Through its partnerships with automakers, electric vehicle support equipment manufacturers and policy groups, Brightfield TS is deploying solar electric vehicle charging stations across the Southeast, including North Carolina destinations such as Boone, Waynesville and Salisbury. Brightfield TS is now expanding its network of sun-powered fueling stations into Tennessee. To explore the benefits of driving electric vehicles on 200-proof Appalachian sunshine, visit BrightfieldTS.com/Solar-Driven-Calculator
— By Jeff Deal
Racing on the Sun
Students and faculty on the Solar Vehicle Team at Appalachian State University in Boone, N.C., have finished their construction of “Apperion,” a solar-powered racing vehicle.

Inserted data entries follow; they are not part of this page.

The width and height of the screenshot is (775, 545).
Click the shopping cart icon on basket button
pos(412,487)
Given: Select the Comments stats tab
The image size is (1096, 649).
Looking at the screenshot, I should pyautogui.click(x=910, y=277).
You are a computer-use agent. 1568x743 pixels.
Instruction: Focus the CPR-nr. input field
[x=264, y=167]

The team has set their sights on the Formula Sun Grand Prix in July 2016. The race is a qualifying competition for the American Solar Challenge, a 1,200 to 1,800-mile race across North America. In October 2017 the team hopes to go to the World Solar Challenge in Australia to compete in the “cruiser class” race alongside cars designed for speeds up to 90 miles per hour.
The team is led by two faculty advisers working with 18 university undergraduate students from a diverse collection of disciplines. While winning races may be a goal for the solar vehicle team, their ultimate aspiration is to inspire people to live more sustainably and raise awareness of the impacts that individuals can make.

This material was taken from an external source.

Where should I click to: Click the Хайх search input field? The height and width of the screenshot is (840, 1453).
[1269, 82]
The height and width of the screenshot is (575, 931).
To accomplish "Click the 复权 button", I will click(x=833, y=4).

Learn more at appstatesvt.com
— By W. Spencer King
Electric Batteries in Motion
Reducing one’s carbon footprint is no easy feat, but the collective movement toward less environmentally harmful modes of transportation is growing, and growing with it is interest in creating more efficient electric car batteries.

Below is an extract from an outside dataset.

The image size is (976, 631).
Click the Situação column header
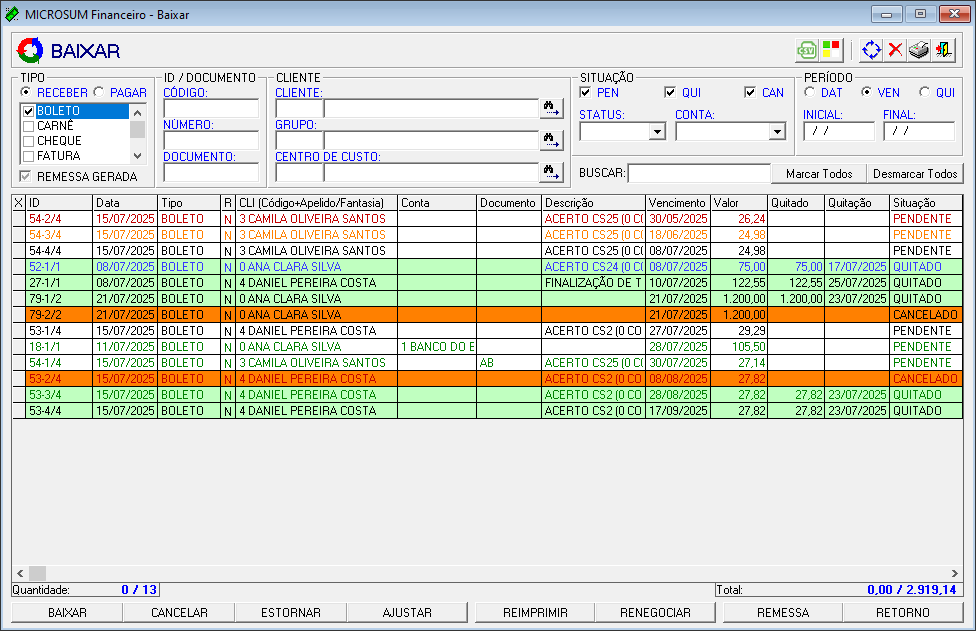pos(915,203)
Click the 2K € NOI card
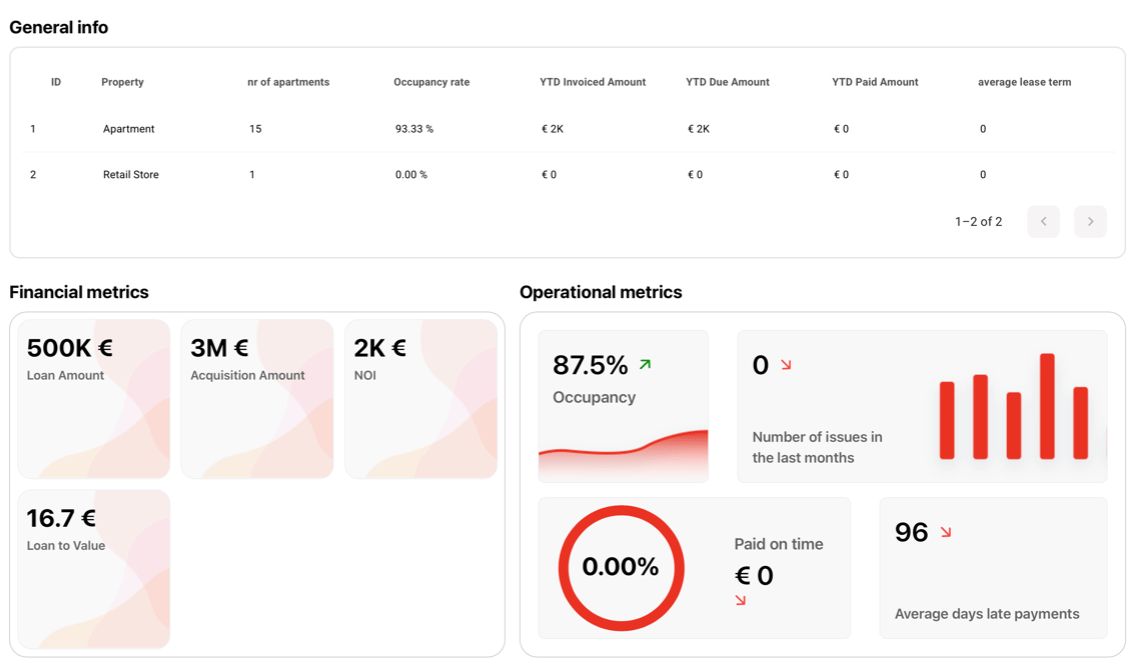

The Kentucky-Argonne battery manufacturing center in Lexington, Ky., received a $120,000 grant from Ford in February 2014 for research and development on improved electric vehicle battery technology such as shorter production times, increased range and performance quality.
Researchers at North Carolina State University are developing technology to better estimate the amount of battery power a trip will use by analyzing the planned route a driver will take using GPS, and factoring in weather conditions and traffic patterns.
New technologies are also being developed to make recharging a battery more akin to refilling a conventional vehicle’s gas tank. A research team at the Illinois Institute of Technology is designing a battery that can be “refilled” in a matter of minutes, making long trips in electric vehicles more viable.